▸ BRANO DA LEGGERE:
________
Ma torniamo in quel Bar della Foce, a Genova, dove... in una piccola sala dal vago gusto ‘bohèmien’ si incontravano coloro che avrebbero definitivamente infranto gli schemi della ‘canzone’ popolare, i cui nomi sono ancora oggi tra i più noti e affermati: Fabrizio De André, Gino Paoli, Bruno Lauzi, Luigi Tenco, Umberto Bindi ed altri, che avrebbero definitivamente infranto gli schemi della mediocrità musicale dell'epoca. Il loro era un ‘poeticare’ decisamente diverso e diversificato, in senso di originalità e innovazione, pervasi da una struggente partecipazione e sentimenti autentici da essere universalmente accettati, e che noi tutti, almeno quelli che li ascoltavamo, non potevamo che esserne coinvolti. Erano quelli temi che, in alcuni casi suggerivano risposte, proprio a quegli ideali che andavamo perseguendo in quegli anni, intrisi di contrapposizione alla guerra, di apertura ai sentimenti, alla libertà di parola e di informazione, di giustizia ecc.

 

Lì, accomunati dalla stessa fede e dallo stesso rifiuto per i luoghi comuni e per le convenzioni, gli ‘esistenzialisti’ nostrani andarono controcorrente... non curandosi di assecondare il gusto facile e inquinato del pubblico, abituato com’era alla rima facile cuore-amore. Non fu per niente facile farsi ascoltare e comprendere dal grande pubblico. A volte le loro canzoni vennero fraintese e rifiutate nelle competizioni canore e gli stessi autori accusati di appartenere ad una cerchia elitaria che non aveva senso di esistere. Anche per questo venne attributo loro l’epiteto di ‘maledetti’ com’era stato per i loro colleghi francesi. Ma se di èlite vogliamo parlare, facendo un classismo fuori luogo, questa divenne irrimediabilmente una cerchia alla quale tutti finimmo per appartenere, se non altro perché rispecchiava un certo sentire che avevamo fatto nostro.

 

E qui, nel piccolo Bar della Foce che incontriamo per la prima volta Gino Paoli e le sue canzoni... Con lui c'era Luigi Tenco che lo accompagnava al piano e che già, per proprio conto, era destinato a diventare un ‘grande’ inseguitore di sogni impossibili da rivestire di parole. E fu Gino Paoli stesso a rispondere alla domanda di come ricordava quegli anni: “Distribuisco inquietudini, io, solletico dubbi, pongo domande. Se mi guardo alle spalle, perché non so mai che cosa aspettarmi dal passato. E c’è chi vorrebbe leggere il futuro! Io faccio fatica a sapere che cosa è stato ieri, con l’oggi mi arrabatto, il domani è una sbronza di possibilità”.
________
▸ INFORMAZIONI MOSTRATE:
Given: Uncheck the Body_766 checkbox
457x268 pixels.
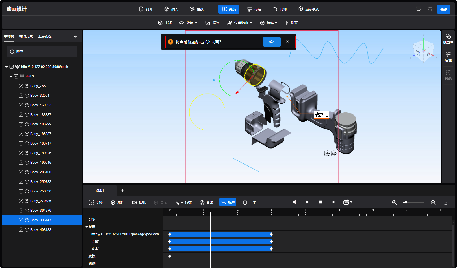Looking at the screenshot, I should click(x=21, y=86).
________
▸ ESERCIZI DA SVOLGERE:
A) Nel brano sul Bar della Foce, chi accompagnava Gino Paoli al piano?
B) Scrivi il seguito del brano sul Bar della Foce di Genova, a partire dall'ultima frase.
Il materiale è a sé e non ha legami con il brano.

▸ RISPOSTE DATE:
A) Luigi Tenco.

B)
 

Ma è anche vero che oggi, nessuno ricorda quegli anni se non li ha vissuti, e forse è giusto che sia così. Tuttavia Gino Paoli non ha mai smesso di scrivere canzoni d'amore e, forse, a distanza di tempo posso dire che nessun’altro ne ha più scritte come lui, con partecipazione completa e senza riserve; chi non avverte il disagio di vivere in un mondo che lascia sempre indietro qualcosa, non può capire il suo ‘mondo’ poetico, e quel suo solitario grido di dolore e di solitudine di cui sono intrise le sue canzoni. Certo, è passato del tempo e, in molti possiamo dire di conoscere Gino Paoli attraverso le sue canzoni...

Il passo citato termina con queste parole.